The Judean Ministry at Various Cities (18.1-24.53), 20.41-20.44

Continuing his verbal assault on the religious leaders, Jesus asks a question about the Messiah. The question reveals something the religious leaders of the day never considered, and makes an obscure reference to near future they wouldn’t understand. What is this question? The Messiah is supposed to be a “Son of David”, but if so how is it that David calls him “Lord” (something a king would never do to a son)? The answer the religious leaders may have come up with, though it would have run contrary to their understanding of the nature of God, is that the Messiah is divine.

This answer would have been rejected out of hand due to the Shema. For those not familiar with Jewish teaching, the Shema is from Deuteronomy 6.4 and states, “Listen, Israel: The Lord is our God, the Lord is one!”. This is the foundational reason Judaism rejects the notion of the Trinity to this day, and one of the reasons the religious leaders would want to kill Jesus. After all, he was claiming to be divine and telling people to follow him; from their perspective, this would have been heresy and punishable by death. To borrow a phrase from Sherlock Holmes (The Adventure of the Bruce-Partington Plans), “We must fall back upon the old axiom that when all other contingencies fail, whatever remains, however improbable, must be the truth.” A lesson the religious leaders needed to learn.
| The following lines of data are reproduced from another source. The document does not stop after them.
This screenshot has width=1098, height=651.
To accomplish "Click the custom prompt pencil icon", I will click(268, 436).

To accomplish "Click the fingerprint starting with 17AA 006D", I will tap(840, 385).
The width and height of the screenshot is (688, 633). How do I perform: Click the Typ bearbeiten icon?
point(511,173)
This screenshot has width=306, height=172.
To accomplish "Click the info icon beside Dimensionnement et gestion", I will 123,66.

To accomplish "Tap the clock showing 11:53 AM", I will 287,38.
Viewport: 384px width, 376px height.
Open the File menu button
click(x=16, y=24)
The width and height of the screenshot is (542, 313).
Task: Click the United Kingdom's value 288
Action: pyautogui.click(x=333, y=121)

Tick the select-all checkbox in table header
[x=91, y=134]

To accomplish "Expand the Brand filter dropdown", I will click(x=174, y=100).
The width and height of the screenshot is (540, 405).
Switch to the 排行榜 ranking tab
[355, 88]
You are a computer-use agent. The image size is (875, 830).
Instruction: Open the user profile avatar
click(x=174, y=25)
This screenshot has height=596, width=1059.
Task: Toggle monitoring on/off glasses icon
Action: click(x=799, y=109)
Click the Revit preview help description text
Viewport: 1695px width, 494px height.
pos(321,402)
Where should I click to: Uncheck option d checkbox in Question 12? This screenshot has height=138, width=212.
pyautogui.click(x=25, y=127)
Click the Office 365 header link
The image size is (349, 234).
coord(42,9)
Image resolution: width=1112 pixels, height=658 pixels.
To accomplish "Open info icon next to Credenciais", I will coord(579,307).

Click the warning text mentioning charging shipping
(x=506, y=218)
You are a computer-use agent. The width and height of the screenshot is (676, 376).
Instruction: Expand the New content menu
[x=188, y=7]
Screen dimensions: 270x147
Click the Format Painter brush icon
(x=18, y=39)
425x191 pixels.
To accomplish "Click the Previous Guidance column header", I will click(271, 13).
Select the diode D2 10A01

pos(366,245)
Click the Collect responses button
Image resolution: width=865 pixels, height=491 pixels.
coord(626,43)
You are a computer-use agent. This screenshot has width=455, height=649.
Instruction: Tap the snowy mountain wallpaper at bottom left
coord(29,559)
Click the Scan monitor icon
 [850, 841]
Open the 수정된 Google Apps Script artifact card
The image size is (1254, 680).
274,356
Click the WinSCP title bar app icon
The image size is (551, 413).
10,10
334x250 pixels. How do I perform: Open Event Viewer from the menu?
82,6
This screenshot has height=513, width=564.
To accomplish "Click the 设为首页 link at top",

The fact that Jesus, the Messiah, is divine is the first part of the answer as to how he can be both David’s son and the Messiah but what is the second? Peter discovered it, and Luke tells us about the discovery in Acts chapter 2. Peter, when speaking to thousands in front of the temple on the day of Pentecost, used this same passage to prove Jesus is the Messiah and divinity:

“Brothers, I can speak confidently to you about our forefather David, that he both died and was buried, and his tomb is with us to this day. So then, because he was a prophet and knew that God had sworn to him with an oath to seat one of his descendants on his throne, David by foreseeing this spoke about the resurrection of the Messiah, that he was neither abandoned to Hades, nor did his body experience decay. This Jesus God raised up, and we are all witnesses of it. So then, exalted to the right hand of God, and having received the promise of the Holy Spirit from the Father, he has poured out what you both see and hear. For David did not ascend into heaven, but he himself says, ‘The Lord said to my lord, “Sit at my right hand until I make your enemies a footstool for your feet.”’ Therefore let all the house of Israel know beyond a doubt that God has made this Jesus whom you crucified both Lord and Messiah.”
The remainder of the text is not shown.